Schmidt, who is both children’s book author and scholar, renders an elegantly written and sophisticated cultural history of American children’s literature from 1930 to 1960, seeking to complicate the claim of cultural critics that mid-century American children’s literature overwhelmingly and optimistically affirmed an ideal version of American democracy. Instead, he argues, American children’s literature is the history of a socially progressive process which, however flawed, attempted to revise and correct “the treatment of the immigrant” and “the place of the ‘Other,” “the role of the common citizen in shaping national affairs,” “the desperate need for civil rights,” and “America’s role in global affairs” (xxvi). Reviewers have unanimously applauded Schmidt for illuminating the progressive agenda of not only writers and illustrators but also the other professionals involved in the publishing and marketing processes, the “minders”—librarians, teachers, and educators—a term Schmidt borrows from Leonard Marcus (xii).[5] However, reviewers have also criticized the book for its descriptive rather than analytical method and its limited contextualization.[6] Indeed, when read alongside Schäffer’s study of The Brownies’ Book, what becomes obvious is Schmidt’s problematic usage of the term “radical.” He fails to distinguish between, on the one hand, the general move toward a more leftist political stance during the Great Depression and the New Deal, and on the other hand, the swing back to a more nationalistic stance in the subsequent decades, the postwar era in particular, when anticommunist feelings were on the rise. As Manning Marable states in his biography of W. E. B. Du Bois, “[r]adicalism is always a relative term” and there were many “democratic current[s] among many movements of social unrest” (83), all of which require to be placed within their specific historical and political contexts.[7] As it is, Schmidt’s presumed progressive (and “radical”) narrative of children’s literature veers dangerously close to becoming a characteristically American success story in itself.

 

Revealing the ideological battles waged over the emerging category and genre of children’s literature in the period from 1920 to 1960, Schäffer and Schmidt shed new light on important chapters in children’s literature and culture. They demonstrate that the writers and illustrators as well as the “minders” treated children as political subjects and citizens with rights and duties. Nevertheless, their studies also show the racial divide between the lives of white and black children when read alongside each other. Notably, Schäffer and Schmidt’s research raises more questions than it provides answers, which is a sure sign that the recent peak of scholarly activities in this vibrant field has by no means been exhausted yet.

 

Michaela Keck (Oldenburg)

 

[1] Sarah Wadsworth, “The Year of the Child: Children’s Literature, Childhood Studies, and the Turn to Childism,” American Literary History 27.2 (2015): 331-41.

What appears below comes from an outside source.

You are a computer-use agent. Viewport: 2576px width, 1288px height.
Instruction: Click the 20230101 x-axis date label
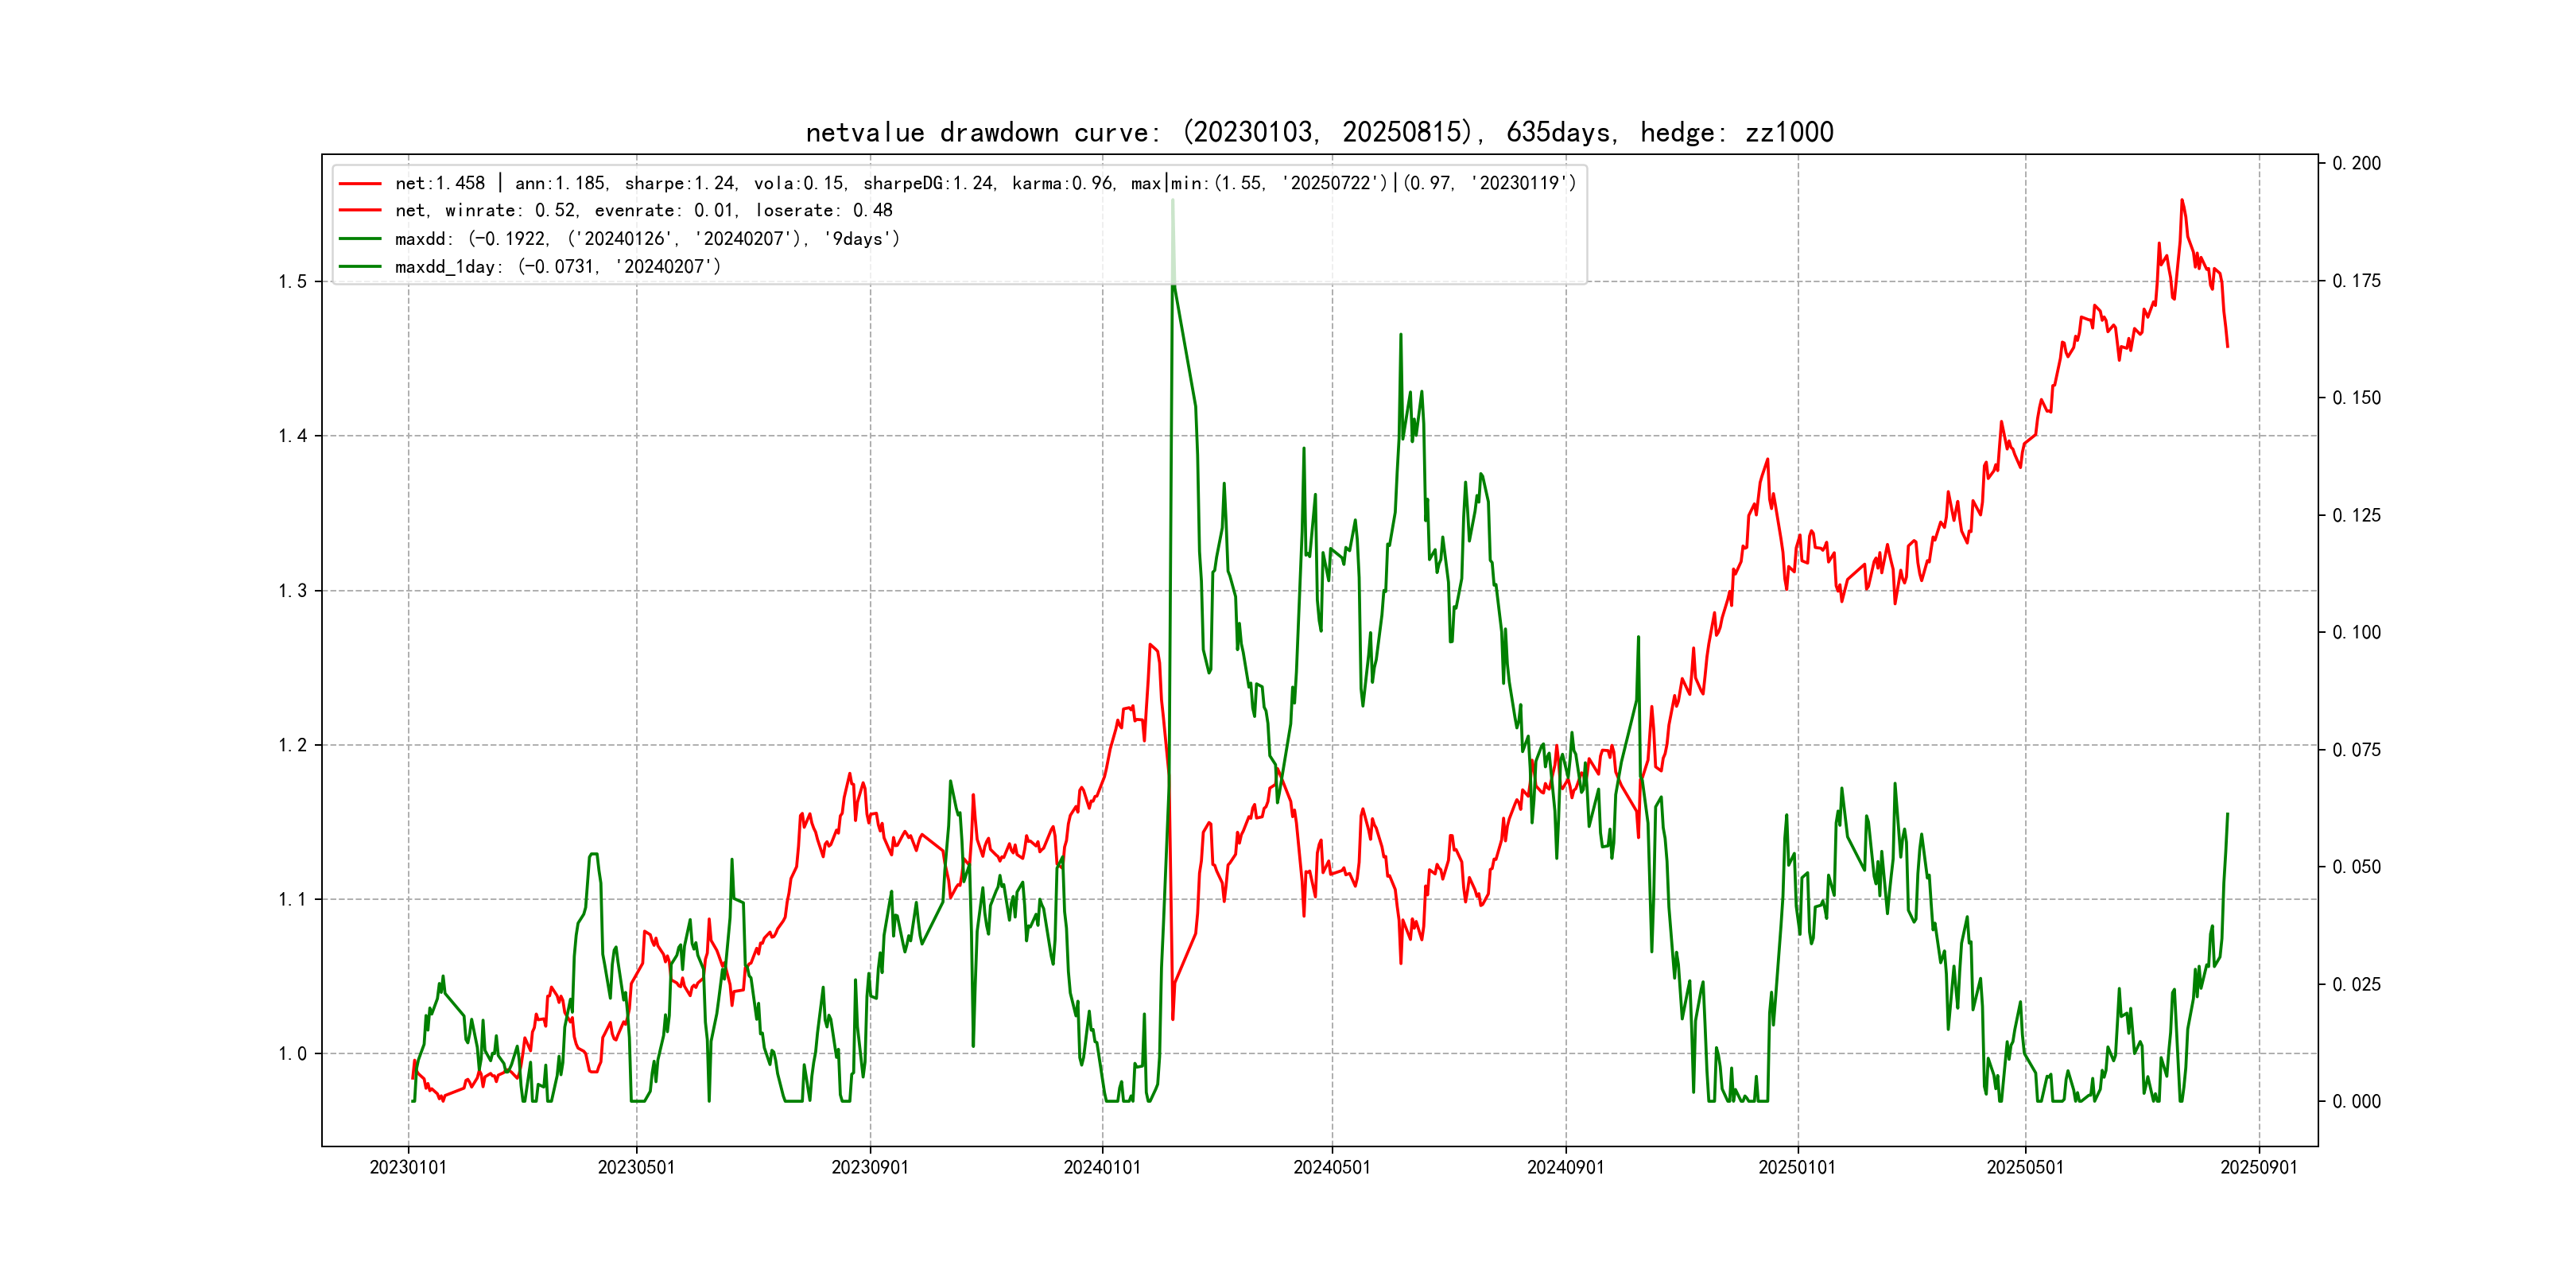coord(408,1167)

[2] John Wall, “Childism: The Challenge of Childhood to Ethics and the Humanities,” The Children’s Table: Childhood Studies and the Humanities, ed. Anna Mac Duane (Athens and London: The U of Georgia P, 2013) 68-84.

[3] Henry Jenkins, Introduction, The Children’s Culture Reader, ed. Henry Jenkins (New York and London: New York UP, 1998) 1-37.

[4] Violet Joyce Harris, “The Brownies’ Book: Challenge to the Selective Tradition in Children’s Literature,” diss., (U of Georgia, 1986).

[5] Wadsworth 335; Gwen Athene Tarbox, “Making Americans: Children’s Literature from 1930 to 1960, by Gary D. Schmidt,” Children’s Literature 43 (2015): 270-73; Sara L. Schwebel, “Making Americans: Children’s Literature from 1930 to 1960, by Gary D. Schmidt,” Children’s Literature Association Quarterly 39.2 (2014): 297-99.

[6] Tarbox 273; Schwebel 299.

[7] Manning Marable, W. E. B. Du Bois: Black Radical Democrat (1986; Boulder and London: Paradigm, 2005).